Copy the rows from the line with "Corel [738, 711]" up to and including the line with "Growth (688, 441)", requests included, adding 76 to every coordinate number in the answers.

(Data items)
····················

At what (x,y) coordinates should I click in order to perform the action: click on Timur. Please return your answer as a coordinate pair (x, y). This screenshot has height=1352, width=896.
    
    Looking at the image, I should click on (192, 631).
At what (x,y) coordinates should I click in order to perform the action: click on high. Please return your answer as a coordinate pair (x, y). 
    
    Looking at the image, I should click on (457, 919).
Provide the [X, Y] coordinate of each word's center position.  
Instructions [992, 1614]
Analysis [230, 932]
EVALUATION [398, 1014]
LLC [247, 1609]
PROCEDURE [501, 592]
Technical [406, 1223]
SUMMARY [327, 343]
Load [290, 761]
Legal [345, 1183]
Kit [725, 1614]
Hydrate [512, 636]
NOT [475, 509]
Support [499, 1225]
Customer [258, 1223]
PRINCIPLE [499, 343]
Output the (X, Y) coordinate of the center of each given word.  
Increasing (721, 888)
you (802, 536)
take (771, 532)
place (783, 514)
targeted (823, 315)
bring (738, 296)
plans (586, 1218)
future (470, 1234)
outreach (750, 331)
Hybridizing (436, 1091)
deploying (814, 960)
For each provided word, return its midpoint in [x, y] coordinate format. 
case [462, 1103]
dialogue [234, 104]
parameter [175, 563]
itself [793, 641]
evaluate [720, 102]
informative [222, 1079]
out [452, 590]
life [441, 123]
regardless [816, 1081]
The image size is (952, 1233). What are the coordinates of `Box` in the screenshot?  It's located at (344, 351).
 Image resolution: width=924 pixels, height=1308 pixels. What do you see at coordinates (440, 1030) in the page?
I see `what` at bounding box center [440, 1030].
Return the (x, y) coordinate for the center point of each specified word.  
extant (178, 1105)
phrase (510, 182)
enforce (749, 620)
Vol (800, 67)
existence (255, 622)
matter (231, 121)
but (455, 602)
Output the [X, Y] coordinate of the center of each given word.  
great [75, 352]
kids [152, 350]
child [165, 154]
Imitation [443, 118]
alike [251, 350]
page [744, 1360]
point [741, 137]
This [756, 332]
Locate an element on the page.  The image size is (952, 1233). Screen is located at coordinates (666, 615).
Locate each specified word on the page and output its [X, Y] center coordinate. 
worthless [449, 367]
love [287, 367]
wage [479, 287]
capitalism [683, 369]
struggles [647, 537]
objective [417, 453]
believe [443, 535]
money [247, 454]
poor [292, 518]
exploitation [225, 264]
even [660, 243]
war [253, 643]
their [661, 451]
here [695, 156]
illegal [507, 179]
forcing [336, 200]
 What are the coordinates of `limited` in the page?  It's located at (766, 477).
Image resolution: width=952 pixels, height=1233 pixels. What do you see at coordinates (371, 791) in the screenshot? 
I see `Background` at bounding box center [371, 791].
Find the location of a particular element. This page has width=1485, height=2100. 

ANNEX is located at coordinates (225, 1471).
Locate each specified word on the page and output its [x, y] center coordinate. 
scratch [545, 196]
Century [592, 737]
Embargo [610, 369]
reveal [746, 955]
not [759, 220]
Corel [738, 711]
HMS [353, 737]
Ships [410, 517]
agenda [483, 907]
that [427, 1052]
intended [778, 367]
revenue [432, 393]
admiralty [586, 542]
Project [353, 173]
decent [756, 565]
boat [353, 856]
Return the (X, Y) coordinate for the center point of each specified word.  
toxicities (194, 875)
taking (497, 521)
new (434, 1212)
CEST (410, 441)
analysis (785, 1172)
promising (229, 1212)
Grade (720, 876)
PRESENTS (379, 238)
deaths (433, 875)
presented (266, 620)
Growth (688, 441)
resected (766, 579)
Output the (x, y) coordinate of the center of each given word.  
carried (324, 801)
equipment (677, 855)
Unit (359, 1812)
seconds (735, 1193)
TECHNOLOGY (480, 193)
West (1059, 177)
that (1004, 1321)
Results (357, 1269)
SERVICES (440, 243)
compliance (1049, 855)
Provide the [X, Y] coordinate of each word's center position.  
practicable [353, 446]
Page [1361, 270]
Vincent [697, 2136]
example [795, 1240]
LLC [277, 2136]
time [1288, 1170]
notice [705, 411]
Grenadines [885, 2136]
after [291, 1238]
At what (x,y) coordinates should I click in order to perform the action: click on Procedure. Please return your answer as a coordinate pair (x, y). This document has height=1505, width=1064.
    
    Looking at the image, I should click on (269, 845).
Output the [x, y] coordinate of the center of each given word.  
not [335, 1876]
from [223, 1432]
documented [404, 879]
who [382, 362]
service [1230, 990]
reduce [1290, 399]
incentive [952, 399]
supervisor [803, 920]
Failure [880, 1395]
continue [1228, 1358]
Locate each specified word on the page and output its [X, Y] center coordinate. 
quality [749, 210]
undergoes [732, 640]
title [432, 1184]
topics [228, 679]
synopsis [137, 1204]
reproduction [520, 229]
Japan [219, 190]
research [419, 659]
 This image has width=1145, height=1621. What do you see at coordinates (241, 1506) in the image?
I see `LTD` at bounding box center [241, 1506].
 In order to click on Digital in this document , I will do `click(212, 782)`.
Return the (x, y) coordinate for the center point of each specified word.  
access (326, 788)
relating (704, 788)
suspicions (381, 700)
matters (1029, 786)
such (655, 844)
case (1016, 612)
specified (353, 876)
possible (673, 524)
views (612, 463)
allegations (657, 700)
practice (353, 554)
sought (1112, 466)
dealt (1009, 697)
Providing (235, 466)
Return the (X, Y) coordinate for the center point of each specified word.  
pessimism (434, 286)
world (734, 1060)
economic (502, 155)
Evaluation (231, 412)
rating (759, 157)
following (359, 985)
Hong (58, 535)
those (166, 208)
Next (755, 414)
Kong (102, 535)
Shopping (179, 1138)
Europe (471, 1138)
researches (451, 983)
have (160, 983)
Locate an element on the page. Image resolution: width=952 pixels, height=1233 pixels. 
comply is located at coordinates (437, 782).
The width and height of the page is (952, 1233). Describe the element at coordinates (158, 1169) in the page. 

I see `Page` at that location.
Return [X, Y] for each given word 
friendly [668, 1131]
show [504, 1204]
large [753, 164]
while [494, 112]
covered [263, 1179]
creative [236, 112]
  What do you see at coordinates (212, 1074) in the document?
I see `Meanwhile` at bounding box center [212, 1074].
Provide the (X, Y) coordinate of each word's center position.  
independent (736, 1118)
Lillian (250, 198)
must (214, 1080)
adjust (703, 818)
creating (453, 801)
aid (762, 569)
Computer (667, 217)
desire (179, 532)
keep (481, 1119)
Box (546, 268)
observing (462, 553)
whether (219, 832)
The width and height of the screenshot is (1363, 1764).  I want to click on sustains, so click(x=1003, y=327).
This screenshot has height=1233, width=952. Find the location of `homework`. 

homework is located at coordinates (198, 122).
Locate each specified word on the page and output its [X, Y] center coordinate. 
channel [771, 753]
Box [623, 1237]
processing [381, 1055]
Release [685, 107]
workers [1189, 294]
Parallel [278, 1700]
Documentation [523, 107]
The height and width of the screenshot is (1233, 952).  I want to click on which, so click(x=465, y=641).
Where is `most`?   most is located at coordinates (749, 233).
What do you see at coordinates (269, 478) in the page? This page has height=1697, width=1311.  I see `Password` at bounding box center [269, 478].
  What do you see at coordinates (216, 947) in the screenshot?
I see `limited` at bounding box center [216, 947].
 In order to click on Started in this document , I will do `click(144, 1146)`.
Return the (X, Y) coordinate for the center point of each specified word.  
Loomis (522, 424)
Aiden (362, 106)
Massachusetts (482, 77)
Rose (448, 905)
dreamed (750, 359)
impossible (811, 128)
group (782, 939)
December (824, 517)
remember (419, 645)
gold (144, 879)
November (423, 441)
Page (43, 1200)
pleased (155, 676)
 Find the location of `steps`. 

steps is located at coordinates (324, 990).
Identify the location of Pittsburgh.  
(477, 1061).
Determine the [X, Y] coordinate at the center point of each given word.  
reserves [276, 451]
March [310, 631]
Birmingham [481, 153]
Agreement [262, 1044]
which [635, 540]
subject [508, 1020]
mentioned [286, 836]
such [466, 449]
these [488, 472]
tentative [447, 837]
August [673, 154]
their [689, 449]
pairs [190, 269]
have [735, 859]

····················

* FINAL RESULT *
Corel [814, 787]
HMS [429, 813]
Ships [486, 593]
agenda [559, 983]
that [503, 1128]
intended [854, 443]
revenue [508, 469]
admiralty [662, 618]
Project [429, 249]
decent [832, 641]
boat [429, 932]
Return the (X, Y) coordinate for the center point of each specified word.  
toxicities (270, 951)
taking (573, 597)
new (510, 1288)
CEST (486, 517)
analysis (861, 1248)
promising (305, 1288)
Grade (796, 952)
PRESENTS (455, 314)
deaths (509, 951)
presented (342, 696)
Growth (764, 517)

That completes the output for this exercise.